My host family was wonderful. It included a mom, who would rattle on in Darija (I was actually able to communicate way better than I anticipated), a man who might have been a father and might have been an uncle (mom said he was her brother, but one of the neighbors said he was her husband, so I was confused), a 14 year old sister, a 10 year old brother, and a four year old walking hurricane. He became my best friend. We would have conversations as cats and play shop by taking cans from the trash (ie the yard) and filling them with dirt. The family also included two cows, two dogs, a cat, and a slew of chickens, turkeys, pheasants, goats and sheep. I learned lots of animals in darija.

My family fed me lots of delicious food. Sure, I had bread 4-6 times a day, but it was delicious and fresh. They usually made tajine (stewed veggitables (minimal, in this case), potatoes, onions and chicken) for lunch—with bread, of course.
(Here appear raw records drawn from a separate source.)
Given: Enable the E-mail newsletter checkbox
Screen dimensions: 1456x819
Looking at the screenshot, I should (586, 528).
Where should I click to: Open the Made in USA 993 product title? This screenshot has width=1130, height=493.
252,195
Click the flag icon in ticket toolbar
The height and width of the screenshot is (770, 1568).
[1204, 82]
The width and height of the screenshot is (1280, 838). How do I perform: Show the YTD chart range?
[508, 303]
My favorite part was the coffee—it didn’t actually contain much coffee, more like a delicious explosion of cinnamon, cardamom and ginger with a little coffee in fresh goat’s milk.

45 SIT students trecking across the countryside (in a giant mob--how else would we do things?)
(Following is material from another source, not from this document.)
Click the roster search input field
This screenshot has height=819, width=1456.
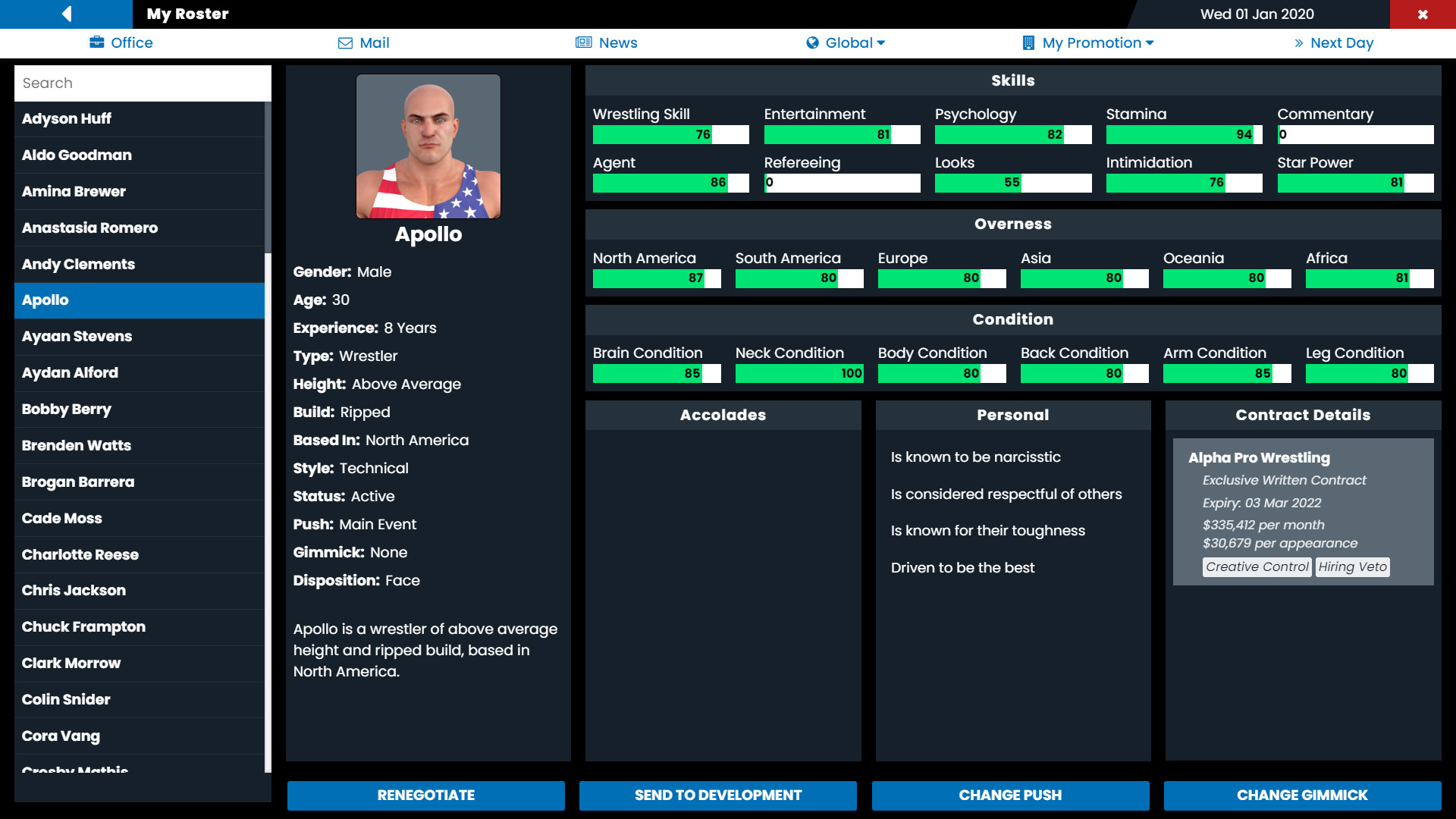[143, 82]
We also painted the wall at the school. My tree is the one on the right.


I decided to make a debut at the hammam (the bathhouse) to celebrate. My host fam has a shower, so I hadn’t been yet, but lots of Moroccans go to the hammam about once a week. In the hammam there are various rooms ranging from hot and steamy to room temp. there is a basin full of scalding hot water and a cold faucet, from which you fill buckets to create the desired temperature. Then, you sit on a stool and pour water over yourself and scrub—and I mean scrub. Moroccan style means you’re not doing it right unless your skin is turning red. Oh, and I forgot to mention that everyone is topless. (Don’t worry—hammams are NOT co-ed.)